- _DOCUMENT PASSAGE_
□ □ □ □ □ □ □
More and more people are choosing to bypass the complaints system and are suing the police for compensation. The two main reasons for this are;
If you are successful you receive the financial recompense you are entitled too
The best result from a complaint is an apology
If you have been the victim of any kind of police misconduct and are unsure of how to sue them then read on. Below you will find the answers you are looking regarding how to take matters further and the steps you should take to do this. Your chances greatly increase, obviously, if you have witnesses to support your claim, and as much evidence as possible to back you up. If it is just your word against yours these cases are notoriously difficult to win, and that’s if you can get a solicitor to take your case.
What You Can Sue The Police For
The most common reason for suing the police is if someone has been assaulted by them, wrongfully arrested or found themselves being prosecuted for a crime they didn’t commit. Here are some other instances in more indepth detail.
□ □ □ □ □ □ □
- _REQUIRED ACTION 1_
In the passage on suing the police, what is described as the best result from a complaint?
- _REQUIRED ACTION 2_
Translate this sentence from the passage on suing the police into French: "Your chances greatly increase, obviously, if you have witnesses to support your claim, and as much evidence as possible to back you up."
- _REQUIRED ACTION 3_
Proceed with the passage on suing the police, picking up after its final sentence.
The data that follows comes from a separate source.

- _SOURCE DATA_
□ □ □ □ □ □ □
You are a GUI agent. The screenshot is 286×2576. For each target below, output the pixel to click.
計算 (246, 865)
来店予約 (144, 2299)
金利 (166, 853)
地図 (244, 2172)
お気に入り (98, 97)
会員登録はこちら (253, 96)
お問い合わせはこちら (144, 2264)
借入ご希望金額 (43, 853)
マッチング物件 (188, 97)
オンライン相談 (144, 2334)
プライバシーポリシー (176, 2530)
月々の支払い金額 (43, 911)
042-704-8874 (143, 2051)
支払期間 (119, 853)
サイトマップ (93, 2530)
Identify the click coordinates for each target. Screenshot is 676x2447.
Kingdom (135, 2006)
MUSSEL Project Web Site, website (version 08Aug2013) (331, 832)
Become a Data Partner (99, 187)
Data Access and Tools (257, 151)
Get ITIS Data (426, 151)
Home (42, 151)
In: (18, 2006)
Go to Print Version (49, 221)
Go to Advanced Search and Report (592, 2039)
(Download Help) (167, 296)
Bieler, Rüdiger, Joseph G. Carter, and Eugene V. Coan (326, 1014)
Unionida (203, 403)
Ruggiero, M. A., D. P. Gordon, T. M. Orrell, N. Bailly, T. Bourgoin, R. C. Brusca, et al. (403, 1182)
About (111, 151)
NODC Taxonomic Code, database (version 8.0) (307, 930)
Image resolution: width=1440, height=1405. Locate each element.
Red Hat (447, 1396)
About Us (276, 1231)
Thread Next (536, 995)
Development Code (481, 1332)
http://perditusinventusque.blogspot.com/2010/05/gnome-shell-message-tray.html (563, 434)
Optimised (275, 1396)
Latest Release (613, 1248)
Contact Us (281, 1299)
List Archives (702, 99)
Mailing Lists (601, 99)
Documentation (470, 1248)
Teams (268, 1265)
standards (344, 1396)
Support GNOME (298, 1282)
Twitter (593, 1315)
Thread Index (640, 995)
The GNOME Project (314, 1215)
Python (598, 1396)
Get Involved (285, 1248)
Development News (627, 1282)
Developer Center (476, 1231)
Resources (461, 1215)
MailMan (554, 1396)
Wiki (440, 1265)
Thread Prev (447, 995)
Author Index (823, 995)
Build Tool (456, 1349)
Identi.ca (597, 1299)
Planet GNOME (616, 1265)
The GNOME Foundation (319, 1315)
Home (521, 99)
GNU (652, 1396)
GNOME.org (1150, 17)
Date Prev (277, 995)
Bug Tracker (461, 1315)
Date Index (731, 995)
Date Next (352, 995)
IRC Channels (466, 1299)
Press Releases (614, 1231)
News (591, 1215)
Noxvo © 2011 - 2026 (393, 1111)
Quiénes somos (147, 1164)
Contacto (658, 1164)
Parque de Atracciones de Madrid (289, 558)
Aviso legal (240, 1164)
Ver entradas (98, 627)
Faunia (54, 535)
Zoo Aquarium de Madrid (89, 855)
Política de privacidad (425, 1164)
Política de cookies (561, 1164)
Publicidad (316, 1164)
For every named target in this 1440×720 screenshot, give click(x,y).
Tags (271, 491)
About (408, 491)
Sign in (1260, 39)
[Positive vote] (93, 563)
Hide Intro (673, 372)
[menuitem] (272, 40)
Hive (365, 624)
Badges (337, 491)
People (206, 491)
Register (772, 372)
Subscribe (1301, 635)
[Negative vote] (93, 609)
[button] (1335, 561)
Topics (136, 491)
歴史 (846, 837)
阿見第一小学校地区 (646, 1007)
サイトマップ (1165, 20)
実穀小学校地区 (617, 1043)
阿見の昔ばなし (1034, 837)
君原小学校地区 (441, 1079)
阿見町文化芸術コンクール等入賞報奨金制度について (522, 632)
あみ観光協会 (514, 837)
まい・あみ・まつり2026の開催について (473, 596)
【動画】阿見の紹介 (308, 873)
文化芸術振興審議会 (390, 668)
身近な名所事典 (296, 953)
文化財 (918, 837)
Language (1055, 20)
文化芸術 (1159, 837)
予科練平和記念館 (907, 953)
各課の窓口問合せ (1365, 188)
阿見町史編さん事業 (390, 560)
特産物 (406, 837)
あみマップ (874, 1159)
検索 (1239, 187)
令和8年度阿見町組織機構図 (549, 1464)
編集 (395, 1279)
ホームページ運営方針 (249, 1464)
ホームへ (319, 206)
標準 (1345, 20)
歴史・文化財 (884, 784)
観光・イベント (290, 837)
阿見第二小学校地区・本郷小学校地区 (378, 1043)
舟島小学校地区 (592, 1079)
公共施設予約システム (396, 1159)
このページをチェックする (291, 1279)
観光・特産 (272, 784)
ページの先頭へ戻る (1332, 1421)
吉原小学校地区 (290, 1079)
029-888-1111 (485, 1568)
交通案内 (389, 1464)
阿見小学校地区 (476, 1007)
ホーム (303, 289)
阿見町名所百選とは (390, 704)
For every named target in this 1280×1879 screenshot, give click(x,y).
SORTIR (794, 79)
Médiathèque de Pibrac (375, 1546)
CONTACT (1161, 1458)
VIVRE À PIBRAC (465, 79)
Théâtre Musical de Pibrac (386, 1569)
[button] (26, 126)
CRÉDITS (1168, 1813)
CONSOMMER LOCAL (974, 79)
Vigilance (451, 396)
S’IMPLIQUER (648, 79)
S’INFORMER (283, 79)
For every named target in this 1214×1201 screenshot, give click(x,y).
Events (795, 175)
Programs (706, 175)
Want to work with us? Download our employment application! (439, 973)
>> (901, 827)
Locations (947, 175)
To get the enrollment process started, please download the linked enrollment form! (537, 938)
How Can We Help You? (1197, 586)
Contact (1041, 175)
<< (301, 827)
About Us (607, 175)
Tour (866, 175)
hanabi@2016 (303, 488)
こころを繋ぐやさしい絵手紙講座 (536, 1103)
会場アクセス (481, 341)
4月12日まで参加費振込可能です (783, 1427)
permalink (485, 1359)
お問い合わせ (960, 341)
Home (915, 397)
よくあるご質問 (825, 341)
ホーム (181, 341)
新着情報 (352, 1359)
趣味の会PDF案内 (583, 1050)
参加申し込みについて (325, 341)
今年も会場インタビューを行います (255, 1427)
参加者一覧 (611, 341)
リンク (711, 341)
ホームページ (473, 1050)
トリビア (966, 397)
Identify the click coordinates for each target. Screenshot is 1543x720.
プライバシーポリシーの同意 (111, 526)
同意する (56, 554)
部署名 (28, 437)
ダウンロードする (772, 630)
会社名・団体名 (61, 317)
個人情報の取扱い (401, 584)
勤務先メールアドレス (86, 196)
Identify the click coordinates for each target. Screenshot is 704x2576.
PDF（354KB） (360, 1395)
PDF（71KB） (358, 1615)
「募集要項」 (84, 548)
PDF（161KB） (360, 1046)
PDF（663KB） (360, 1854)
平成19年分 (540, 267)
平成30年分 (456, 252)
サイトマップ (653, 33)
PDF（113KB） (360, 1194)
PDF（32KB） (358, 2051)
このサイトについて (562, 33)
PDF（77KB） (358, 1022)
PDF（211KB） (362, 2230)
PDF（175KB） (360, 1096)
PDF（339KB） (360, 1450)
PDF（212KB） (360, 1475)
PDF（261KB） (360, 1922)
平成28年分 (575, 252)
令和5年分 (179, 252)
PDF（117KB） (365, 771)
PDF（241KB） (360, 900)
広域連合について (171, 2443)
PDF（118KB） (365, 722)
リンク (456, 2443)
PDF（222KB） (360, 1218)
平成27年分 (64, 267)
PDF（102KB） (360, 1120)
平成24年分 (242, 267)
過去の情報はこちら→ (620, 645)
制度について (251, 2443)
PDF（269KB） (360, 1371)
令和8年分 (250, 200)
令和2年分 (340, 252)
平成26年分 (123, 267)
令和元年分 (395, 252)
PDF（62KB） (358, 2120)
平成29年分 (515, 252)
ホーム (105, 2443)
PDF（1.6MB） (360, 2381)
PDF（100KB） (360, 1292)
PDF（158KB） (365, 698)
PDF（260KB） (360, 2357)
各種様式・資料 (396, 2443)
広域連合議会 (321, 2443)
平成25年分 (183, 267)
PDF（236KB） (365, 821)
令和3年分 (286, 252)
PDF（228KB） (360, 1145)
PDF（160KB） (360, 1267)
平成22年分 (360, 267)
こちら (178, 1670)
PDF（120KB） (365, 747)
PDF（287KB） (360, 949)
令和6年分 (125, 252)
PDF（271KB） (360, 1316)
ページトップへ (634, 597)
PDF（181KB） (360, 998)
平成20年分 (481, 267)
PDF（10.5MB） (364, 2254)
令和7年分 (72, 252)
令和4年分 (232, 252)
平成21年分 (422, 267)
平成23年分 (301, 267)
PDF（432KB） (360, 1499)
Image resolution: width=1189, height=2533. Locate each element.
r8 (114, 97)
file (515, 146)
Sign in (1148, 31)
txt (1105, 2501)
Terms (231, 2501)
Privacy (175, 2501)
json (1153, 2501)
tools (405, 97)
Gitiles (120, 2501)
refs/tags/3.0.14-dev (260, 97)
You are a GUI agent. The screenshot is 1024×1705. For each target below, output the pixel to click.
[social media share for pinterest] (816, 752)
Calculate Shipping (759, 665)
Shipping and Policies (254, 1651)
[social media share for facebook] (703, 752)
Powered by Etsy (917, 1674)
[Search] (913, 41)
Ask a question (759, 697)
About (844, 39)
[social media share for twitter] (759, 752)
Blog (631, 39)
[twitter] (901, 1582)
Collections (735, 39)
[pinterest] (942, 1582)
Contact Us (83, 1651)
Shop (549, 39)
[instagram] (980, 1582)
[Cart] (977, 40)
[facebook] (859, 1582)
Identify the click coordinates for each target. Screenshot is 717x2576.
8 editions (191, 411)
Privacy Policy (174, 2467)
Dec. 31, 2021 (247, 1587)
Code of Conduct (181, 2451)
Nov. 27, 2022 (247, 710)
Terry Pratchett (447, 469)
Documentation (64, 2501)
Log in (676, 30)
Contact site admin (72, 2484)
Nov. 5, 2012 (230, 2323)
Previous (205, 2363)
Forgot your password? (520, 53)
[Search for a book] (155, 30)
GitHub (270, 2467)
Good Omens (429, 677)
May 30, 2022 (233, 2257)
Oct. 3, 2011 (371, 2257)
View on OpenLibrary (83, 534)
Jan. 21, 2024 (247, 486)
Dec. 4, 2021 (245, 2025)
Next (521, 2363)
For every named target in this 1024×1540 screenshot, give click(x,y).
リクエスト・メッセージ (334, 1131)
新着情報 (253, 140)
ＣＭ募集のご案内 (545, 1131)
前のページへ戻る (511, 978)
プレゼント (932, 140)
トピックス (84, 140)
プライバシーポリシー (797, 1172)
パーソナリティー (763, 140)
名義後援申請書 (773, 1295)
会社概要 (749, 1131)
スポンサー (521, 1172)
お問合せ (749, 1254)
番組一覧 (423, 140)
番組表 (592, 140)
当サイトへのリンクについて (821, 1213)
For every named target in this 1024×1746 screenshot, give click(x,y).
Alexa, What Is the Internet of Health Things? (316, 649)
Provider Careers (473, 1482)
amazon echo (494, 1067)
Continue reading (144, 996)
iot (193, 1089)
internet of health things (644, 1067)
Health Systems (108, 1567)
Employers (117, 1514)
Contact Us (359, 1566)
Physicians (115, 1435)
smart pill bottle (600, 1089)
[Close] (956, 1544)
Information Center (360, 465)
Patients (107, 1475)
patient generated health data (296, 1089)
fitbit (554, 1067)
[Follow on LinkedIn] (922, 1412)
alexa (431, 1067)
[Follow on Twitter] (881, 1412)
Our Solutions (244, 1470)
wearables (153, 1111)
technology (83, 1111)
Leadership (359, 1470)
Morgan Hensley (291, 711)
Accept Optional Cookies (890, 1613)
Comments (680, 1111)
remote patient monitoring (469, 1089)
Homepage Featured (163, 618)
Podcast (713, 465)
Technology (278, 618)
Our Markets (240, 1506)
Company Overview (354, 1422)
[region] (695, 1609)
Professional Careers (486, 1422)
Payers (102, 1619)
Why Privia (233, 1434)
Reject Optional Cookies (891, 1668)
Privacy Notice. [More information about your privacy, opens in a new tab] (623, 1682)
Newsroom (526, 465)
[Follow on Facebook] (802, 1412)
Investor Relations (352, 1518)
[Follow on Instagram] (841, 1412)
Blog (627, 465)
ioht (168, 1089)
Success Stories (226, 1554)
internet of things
□ □ □ □ □ □ □
- _EXERCISE OUTPUT 1_
An apology.

- _EXERCISE OUTPUT 2_
Vos chances augmentent considérablement, évidemment, si vous avez des témoins pour appuyer votre demande et autant de preuves que possible pour vous soutenir.

- _EXERCISE OUTPUT 3_
This is a much broader area than most people realise and covers a lot more than a smack in the mouth. The instant somebody touches you with a lawful reason for doing so, or makes you fearful that violence will take place against you, you are being assaulted. Punches, kicks, illegal body searches, the list goes on. If you have been the victim of any of these it is vital that you visit a doctor or hospital as soon as possible in order that your injuries be recorded, and photos should also be taken too.
Unlawful arrest, wrongful arrest and detention are all classed as false imprisonment. The police have to justify any detention or arrest and if you believe the police have acted outside of the boundary of their powers in this area then you should seek legal advice. A false imprisonment can take place in your own home, on a public street, inside a police vehicle and, obviously, a police station. In fact, it can take place anywhere the police have the power to control your freedom.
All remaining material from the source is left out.